Class Meeting 16 (2) Git workflows

16.1 Today’s Agenda

  • Announcements:
    • Reminder about Assignment 1 and milestone 1 due on Saturday at 6 PM
    • By now you should have already gotten in touch with your partner. If you are having troubles, please send me a private message on canvas
    • If you would like someone from the teaching team to approve your dataset, please create an issue here
  • Part 1: Git and GitHub for collaborative work (20 mins)
    • Sensible workflow for local work
    • Setting up your project repositories
    • Dealing with merge conflicts
  • Part 2: More about fork and clone workflow

16.2 Part 1: Git and GitHub for collaborative work

  • Git class demo with Firas & Yulia
  • Class activity with your partner
    • Try to sit with your project partner
    • If you are auditing the course, try to find another who is so you can do this part with someone else
  • Tips and tricks on how to handle merge conflicts.

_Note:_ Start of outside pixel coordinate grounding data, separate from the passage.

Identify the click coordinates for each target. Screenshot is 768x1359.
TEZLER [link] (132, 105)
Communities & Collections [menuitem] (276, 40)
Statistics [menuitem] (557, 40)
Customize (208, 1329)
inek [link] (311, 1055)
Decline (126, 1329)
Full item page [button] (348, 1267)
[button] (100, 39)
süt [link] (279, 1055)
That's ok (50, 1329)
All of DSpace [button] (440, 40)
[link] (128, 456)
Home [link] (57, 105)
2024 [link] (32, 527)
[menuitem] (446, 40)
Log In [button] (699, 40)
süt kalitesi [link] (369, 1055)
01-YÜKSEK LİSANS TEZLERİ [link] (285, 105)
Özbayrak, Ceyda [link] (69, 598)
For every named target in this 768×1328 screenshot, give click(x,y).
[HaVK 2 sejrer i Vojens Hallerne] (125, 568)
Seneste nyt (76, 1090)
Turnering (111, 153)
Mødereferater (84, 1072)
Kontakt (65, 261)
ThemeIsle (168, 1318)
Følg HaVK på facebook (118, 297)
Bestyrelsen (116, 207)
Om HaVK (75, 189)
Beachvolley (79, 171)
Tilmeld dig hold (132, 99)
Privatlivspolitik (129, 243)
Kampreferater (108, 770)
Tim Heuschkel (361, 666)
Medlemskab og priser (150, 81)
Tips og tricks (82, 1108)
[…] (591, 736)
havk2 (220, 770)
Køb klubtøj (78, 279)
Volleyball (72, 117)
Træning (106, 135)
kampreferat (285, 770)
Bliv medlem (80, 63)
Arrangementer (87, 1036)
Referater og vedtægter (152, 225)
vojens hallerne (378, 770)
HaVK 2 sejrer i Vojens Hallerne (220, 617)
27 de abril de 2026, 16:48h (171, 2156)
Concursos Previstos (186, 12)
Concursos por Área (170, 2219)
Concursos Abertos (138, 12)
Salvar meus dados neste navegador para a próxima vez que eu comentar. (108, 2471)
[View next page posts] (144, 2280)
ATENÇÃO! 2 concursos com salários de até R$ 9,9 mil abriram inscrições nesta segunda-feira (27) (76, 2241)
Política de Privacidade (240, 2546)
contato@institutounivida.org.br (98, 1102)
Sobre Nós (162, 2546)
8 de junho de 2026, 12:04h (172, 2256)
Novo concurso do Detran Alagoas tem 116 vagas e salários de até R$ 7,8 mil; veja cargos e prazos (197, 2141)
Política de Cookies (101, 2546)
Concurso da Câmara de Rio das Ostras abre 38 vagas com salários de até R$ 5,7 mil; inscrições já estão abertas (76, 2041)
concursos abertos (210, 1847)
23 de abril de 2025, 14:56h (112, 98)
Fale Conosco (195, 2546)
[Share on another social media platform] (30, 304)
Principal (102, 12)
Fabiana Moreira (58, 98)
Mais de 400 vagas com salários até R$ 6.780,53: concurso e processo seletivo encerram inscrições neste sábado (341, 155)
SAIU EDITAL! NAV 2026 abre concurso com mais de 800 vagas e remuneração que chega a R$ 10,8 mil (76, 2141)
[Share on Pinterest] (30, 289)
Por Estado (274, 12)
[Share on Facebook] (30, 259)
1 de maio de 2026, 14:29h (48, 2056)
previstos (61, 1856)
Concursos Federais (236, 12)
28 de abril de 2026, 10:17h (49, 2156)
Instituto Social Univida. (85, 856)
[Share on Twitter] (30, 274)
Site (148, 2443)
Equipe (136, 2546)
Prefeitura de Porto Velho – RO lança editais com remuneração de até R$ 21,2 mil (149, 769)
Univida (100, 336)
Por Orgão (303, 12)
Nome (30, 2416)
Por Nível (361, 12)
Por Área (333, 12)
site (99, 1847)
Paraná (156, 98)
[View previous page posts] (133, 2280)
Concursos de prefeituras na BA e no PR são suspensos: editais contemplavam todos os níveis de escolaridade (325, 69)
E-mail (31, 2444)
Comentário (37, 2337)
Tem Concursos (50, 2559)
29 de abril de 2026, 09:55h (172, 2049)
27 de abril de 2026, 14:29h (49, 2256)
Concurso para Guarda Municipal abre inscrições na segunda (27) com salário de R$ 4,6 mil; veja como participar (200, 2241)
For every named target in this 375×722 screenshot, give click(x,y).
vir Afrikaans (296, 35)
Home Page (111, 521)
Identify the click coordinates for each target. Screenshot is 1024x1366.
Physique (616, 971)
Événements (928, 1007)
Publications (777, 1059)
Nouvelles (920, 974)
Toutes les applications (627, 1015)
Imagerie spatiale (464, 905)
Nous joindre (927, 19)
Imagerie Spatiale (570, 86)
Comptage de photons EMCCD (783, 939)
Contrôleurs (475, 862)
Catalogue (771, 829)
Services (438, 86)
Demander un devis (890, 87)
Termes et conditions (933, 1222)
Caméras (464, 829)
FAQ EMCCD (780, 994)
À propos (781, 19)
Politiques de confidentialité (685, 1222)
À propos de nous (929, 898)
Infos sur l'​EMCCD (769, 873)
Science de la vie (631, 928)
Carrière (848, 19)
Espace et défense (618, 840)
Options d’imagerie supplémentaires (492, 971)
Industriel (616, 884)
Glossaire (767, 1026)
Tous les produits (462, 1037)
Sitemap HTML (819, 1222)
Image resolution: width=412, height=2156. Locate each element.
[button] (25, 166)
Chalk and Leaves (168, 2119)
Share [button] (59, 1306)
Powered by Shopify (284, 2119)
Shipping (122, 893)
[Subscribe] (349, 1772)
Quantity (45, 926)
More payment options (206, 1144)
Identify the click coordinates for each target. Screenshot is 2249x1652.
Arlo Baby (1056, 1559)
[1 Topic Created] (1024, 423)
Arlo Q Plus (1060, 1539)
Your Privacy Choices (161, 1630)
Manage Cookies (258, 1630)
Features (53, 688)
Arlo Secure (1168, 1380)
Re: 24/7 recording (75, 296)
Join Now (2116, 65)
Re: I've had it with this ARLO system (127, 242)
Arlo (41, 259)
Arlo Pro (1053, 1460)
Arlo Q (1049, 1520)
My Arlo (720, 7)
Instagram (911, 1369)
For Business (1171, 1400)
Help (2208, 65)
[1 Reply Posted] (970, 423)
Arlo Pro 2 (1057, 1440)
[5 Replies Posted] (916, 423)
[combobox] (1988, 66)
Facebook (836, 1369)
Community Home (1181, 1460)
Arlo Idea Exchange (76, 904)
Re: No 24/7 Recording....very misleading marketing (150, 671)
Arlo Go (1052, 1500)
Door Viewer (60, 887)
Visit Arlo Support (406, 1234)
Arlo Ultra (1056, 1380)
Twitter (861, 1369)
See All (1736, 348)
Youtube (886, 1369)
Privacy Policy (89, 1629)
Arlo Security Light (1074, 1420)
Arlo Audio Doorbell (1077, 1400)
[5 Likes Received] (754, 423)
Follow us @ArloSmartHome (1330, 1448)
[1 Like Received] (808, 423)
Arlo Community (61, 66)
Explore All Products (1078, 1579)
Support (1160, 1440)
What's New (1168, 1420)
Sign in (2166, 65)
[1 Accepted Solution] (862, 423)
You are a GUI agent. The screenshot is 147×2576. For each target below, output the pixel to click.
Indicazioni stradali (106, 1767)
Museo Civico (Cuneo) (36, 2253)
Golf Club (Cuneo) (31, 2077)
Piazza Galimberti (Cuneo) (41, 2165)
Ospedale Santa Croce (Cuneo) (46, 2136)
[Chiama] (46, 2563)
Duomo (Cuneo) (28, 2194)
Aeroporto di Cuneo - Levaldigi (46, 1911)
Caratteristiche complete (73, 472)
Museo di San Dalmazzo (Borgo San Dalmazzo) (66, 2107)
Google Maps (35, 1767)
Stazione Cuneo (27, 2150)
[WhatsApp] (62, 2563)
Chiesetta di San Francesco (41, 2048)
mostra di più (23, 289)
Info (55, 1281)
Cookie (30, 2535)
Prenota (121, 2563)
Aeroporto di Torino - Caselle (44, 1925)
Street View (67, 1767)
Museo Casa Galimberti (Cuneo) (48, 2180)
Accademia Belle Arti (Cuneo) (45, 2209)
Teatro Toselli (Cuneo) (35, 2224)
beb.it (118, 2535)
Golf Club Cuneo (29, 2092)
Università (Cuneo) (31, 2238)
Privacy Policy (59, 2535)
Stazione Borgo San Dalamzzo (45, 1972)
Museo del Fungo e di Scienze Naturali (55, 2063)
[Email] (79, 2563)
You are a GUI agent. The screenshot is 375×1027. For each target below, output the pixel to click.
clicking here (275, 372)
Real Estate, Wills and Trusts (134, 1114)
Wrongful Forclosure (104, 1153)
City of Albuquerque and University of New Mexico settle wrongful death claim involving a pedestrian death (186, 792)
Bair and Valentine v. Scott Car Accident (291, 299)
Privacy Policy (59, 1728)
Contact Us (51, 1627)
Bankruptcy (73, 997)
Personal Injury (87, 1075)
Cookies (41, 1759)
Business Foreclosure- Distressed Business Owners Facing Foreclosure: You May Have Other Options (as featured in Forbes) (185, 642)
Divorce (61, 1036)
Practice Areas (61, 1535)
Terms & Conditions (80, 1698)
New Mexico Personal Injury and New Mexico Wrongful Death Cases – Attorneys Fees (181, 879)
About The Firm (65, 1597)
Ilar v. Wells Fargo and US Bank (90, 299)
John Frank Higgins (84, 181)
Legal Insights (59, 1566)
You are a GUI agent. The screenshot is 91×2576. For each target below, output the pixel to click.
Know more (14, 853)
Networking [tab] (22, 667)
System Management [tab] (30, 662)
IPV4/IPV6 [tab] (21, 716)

16.2.1 Create your project repo and add your partner as admin

  1. Go to the STAT547 - Spring 2020 organization
  2. On the right of the page, click the green “New” button
  3. For the repository name, set it to “group_xx_yy” where xx is your group number (from canvas) and yy is an optional name of your repo
  4. Keep this repo private (for now)
  5. Initialize the repo with a README, add a .gitignore file (for R) and a license (MIT is fine).
  6. Once at the home page of your repo, click “Settings”, then “Manage Access”
  7. Add your team member, and give them Admin access.
  8. THERE IS NO NEED TO add any of the teaching team to your repo, we will have access as long as it’s created inside the STAT547 organization.

16.2.2 Setup your local directories, and RStudio to work nicely with GitHub

  1. Locally on my machine, create a new folder called stat547 in a sensible place:
  2. Create folders for each of your main areas: Discussion, assignments, project, participation
  3. On GitHub.com visit each of these repositories and copy the git repo URL into these spots
  4. Create a new RStudio project for each of the repos above
    • Open RStudio then click File >> New Project >> Version Control >> Git
    • In the “Repository URL” field, paste the URL for one of the repos above
    • In the “Project directory name” field, you should leave this as the name of the repo to avoid confusion
    • In the “Create project as subdirectory of:” field, use the from Step 1.
    • Click “Create Project”
    • You should repeat this step (Step 4) for every assignment that you accept in STAT547.
  5. Now you have correctly set up RStudio with Git so you can commit, pull, push, etc… right from RStudio!
  6. At the beginning of every lecture, open the “Discussion” RStudio project. Then click on the “Git” tab, and then pull the latest cm1xx_participation.Rmd file directly to your computer. Copy it to your participation repo, commit it, and then push.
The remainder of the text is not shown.